Um exemplo citado por Douglas que ilustra bem essa questão é o caso da Ação Civil Pública proposta pelo Ministério Público Federal no Acre, que pedia a extinção do marcador “sexo” em documentos pessoais, a unificação do nome social e civil, e o pagamento de indenizações à população trans. Embora a causa trate de um tema relevante, Douglas aponta que decidir sobre registros públicos é uma competência clara do Legislativo. Ao aceitar ações como essa, o Judiciário estaria invadindo a esfera de outro poder, comprometendo o equilíbrio institucional.
Ao analisarmos essa questão sob uma perspectiva comparativa, o sistema jurídico do Reino Unido apresenta um interessante contraponto. No Reino Unido, a revisão judicial é profundamente ancorada no princípio da soberania parlamentar, que limita a atuação judicial em relação às leis aprovadas pelo Parlamento. Diferentemente do Brasil, onde o Judiciário pode declarar leis inconstitucionais, os tribunais britânicos não podem invalidar legislações; sua função é interpretá-las em conformidade com princípios estabelecidos, como os previstos no Human Rights Act de 1998 e na Convenção Europeia de Direitos Humanos (ECHR).

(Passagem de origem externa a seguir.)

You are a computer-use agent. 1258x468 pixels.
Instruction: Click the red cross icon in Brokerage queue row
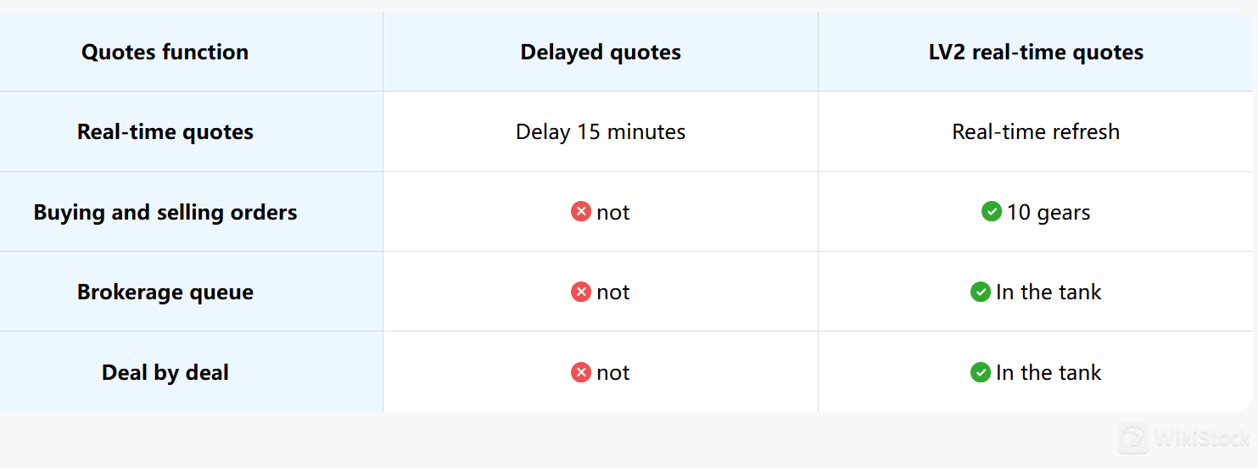(581, 293)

Casos emblemáticos, como R (Jackson) v Attorney General [2005] e R (Miller) v Secretary of State for Exiting the European Union [2017], exemplificam como o Judiciário britânico respeita a supremacia parlamentar enquanto protege direitos fundamentais.

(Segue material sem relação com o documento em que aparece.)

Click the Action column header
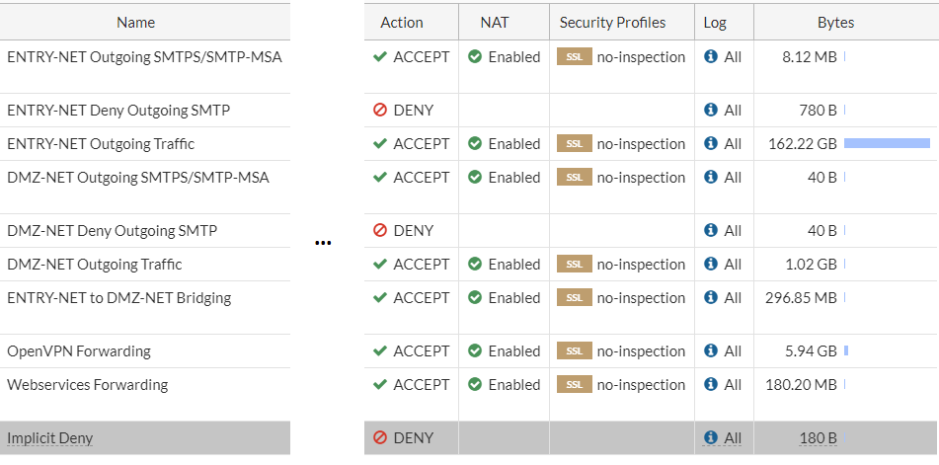The width and height of the screenshot is (939, 465). [x=402, y=23]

Por outro lado, no Brasil, o Judiciário ocasionalmente adota uma postura mais intervencionista, justificando decisões com base em princípios amplos, como a dignidade da pessoa humana, mesmo quando isso implica derrotar (derrogação ou defeasibility) um texto normativo devidamente aprovado pelo Congresso Nacional. Essa prática, embora não seja a regra geral, mas a exceção, dado que o Brasil é um país com sistema jurídico predominantemente codificado, reflete o que William Douglas descreve como o uso de “princípios-coringa”. Segundo ele, tais princípios devem ser aplicados com extrema cautela para evitar excessos judiciais e a perda de confiança nos sistemas constitucionais.
Enquanto o Judiciário brasileiro atua como um “freio” à legislação, o Reino Unido adota a contenção judicial, preservando as leis como a expressão máxima da vontade democrática. Essa postura reflete o compromisso britânico em respeitar os processos democráticos como manifestação do poder dos representantes eleitos, protegendo a segurança jurídica e mantendo a confiança pública.
Na prática, acredito que o sistema ideal deve buscar o equilíbrio, protegendo as liberdades individuais sem comprometer os pilares da democracia representativa.